La medida permitirá que embarcaciones con bandera extranjera operen en aguas nacionales sin necesidad de contratar tripulantes argentinos. Gremios y empresarios advierten sobre el impacto en el empleo y la actividad pesquera.
El Gobierno nacional avanza con una desregulación del transporte marítimo que genera preocupación en Mar del Plata, donde la pesca y la industria naval representan una de las principales fuentes de empleo. A través de un decreto que se firmará en los próximos días, se permitirá que embarcaciones extranjeras operen en aguas argentinas sin la obligación de contratar personal local, lo que podría afectar la estabilidad laboral y la competitividad del sector.
La iniciativa, impulsada por el ministro de Desregulación y Transformación del Estado, Federico Sturzenegger, junto con el titular de la Agencia Nacional de Vías y Puertos Navegables, Iñaki Arreseygor, establece que el tránsito, la comunicación y el comercio marítimo podrán ser realizados tanto por barcos con bandera argentina como por aquellos registrados en otros países. Esta medida, según sostienen en el Gobierno, busca reducir trabas burocráticas y fomentar la actividad económica.

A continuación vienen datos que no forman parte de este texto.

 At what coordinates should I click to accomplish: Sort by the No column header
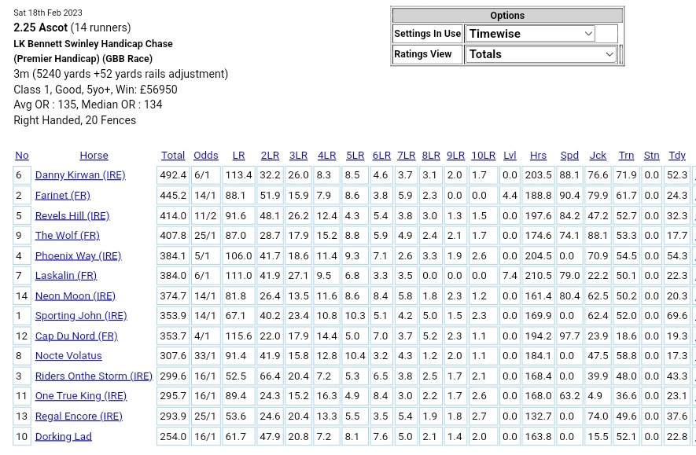pos(22,156)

Uno de los puntos más controvertidos del decreto es la eliminación de la obligatoriedad de contratación de tripulantes argentinos. Las empresas podrán emplear marinos de cualquier nacionalidad, con la única condición de que estén habilitados como personal marítimo o fluvial. Esta flexibilización, que según el Ejecutivo tiene como objetivo agilizar el mercado laboral, genera rechazo en los sindicatos del sector, que advierten sobre el riesgo de pérdida de puestos de trabajo para los trabajadores argentinos.

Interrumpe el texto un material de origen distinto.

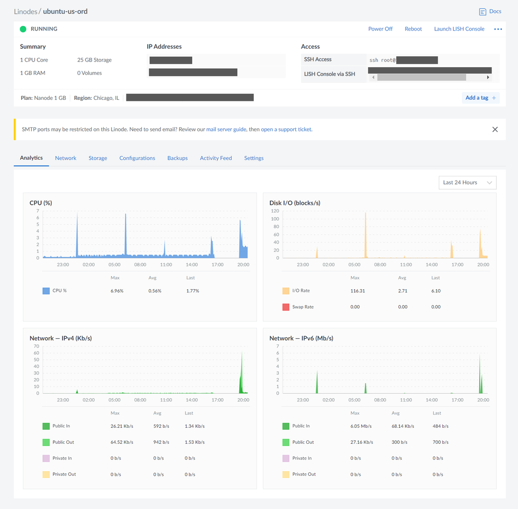Screen dimensions: 518x509
Task: Open the Last 24 Hours time range dropdown
Action: tap(467, 183)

El nuevo marco normativo también habilita a los armadores nacionales a solicitar el cese provisorio de la bandera argentina para registrar sus embarcaciones en otros países sin que esto sea considerado una exportación. Si bien la medida excluye expresamente a los buques dedicados a la pesca, en el sector marplatense temen que esto sea solo el primer paso hacia una mayor apertura a embarcaciones extranjeras en la industria pesquera.
El decreto, que tendrá una vigencia de hasta diez años y contempla la posibilidad de renovación automática, también declara a la navegación comercial como un servicio esencial. En consecuencia, ante eventuales conflictos laborales, se deberá garantizar un mínimo de operatividad, limitando así la capacidad de los gremios para llevar adelante medidas de fuerza. Además, se establece que los sindicatos podrán sugerir personal disponible, pero los empleadores tendrán plena libertad para decidir a quién contratar.
Desde el sector pesquero marplatense observan con preocupación la iniciativa. Si bien el decreto no afecta directamente a la pesca, su implementación podría modificar las condiciones del mercado y generar presiones para una mayor desregulación en la actividad. Tanto empresarios como trabajadores advierten que la pérdida de protección laboral y la habilitación de banderas extranjeras en aguas argentinas podrían poner en riesgo la sustentabilidad de la industria nacional.